The amendment yielded an interesting split. The most reliable progressives — Senators Sonia Chang-Diaz (D-Jamaica Plain), Jamie Eldridge (D-Acton), Pat Jehlen (D-Somerville), and Becca Rausch (D-Needham)–all voted yes. So did some of the more conservative Democrats — Anne Gobi (D-Spencer), Marc Pacheco (D-Taunton), James Timilty (D-Milton), and John Velis (D-Westfield) — as well as three out of four Republicans (Fattman, Tarr, Tran).

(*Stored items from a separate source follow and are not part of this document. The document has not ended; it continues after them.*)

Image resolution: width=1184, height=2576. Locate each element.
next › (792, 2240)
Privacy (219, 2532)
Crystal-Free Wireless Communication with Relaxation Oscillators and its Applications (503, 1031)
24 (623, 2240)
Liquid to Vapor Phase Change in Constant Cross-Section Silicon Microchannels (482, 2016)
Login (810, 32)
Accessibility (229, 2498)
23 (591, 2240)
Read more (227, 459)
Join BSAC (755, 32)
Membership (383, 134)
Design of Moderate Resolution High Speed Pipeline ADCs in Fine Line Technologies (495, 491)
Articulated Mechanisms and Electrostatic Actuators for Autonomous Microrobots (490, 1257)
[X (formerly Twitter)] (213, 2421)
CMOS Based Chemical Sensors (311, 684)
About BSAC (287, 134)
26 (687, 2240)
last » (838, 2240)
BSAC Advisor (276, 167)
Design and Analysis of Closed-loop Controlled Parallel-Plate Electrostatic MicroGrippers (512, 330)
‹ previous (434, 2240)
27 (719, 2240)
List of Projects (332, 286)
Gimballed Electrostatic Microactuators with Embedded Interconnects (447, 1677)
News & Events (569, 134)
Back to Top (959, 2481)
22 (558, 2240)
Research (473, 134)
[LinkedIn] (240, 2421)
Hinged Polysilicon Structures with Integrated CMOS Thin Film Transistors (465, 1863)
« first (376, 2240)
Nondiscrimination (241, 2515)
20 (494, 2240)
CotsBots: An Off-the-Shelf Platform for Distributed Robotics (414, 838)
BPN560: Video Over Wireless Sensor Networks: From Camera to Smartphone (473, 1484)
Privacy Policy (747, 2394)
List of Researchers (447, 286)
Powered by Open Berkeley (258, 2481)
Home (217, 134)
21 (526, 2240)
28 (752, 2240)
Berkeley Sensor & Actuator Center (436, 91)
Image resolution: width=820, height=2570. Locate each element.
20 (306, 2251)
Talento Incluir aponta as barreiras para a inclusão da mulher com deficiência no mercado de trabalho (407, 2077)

The second additional amendment of note, filed by Minority Leader Bruce Tarr, contained the text of Governor Charlie Baker’s bill on “dangerousness hearings.” The language in the bill, opposed by civil rights advocates, would significantly expand the list of crimes for which a person can be held pre-trial, permit prosecutors to seek a dangerousness hearing if a defendant has a prior conviction of any of the listed crimes (regardless of the date of that conviction), and relieve a prosecutor who has succeeded in holding a defendant on dangerousness grounds of the obligation to bring the case to trial expeditiously, which will increase the pressure on jailed defendants to enter a plea regardless of their guilt or innocence.

It failed 12 to 27.

“But, wait,” you might say, why, “Why is no vote posted online for this?” In between a roll call vote (where each senator says yea or nay individually) and a voice vote (where no record exists, and the calling of yea’s and nay’s is a mere formality), there exists another option: a standing vote. When legislators have to stand for their position, you can discern how every legislator voted, even if it doesn’t get posted after.

Joining the four Republicans in voting against civil rights were Anne Gobi (D-Spencer), John Keenan (D-Quincy), Mark Montigny (D-New Bedford), Michael Moore (D-Millbury), Marc Pacheco (D-Taunton), John Velis (D-Westfield), and Jim Welch (D-West Springfield).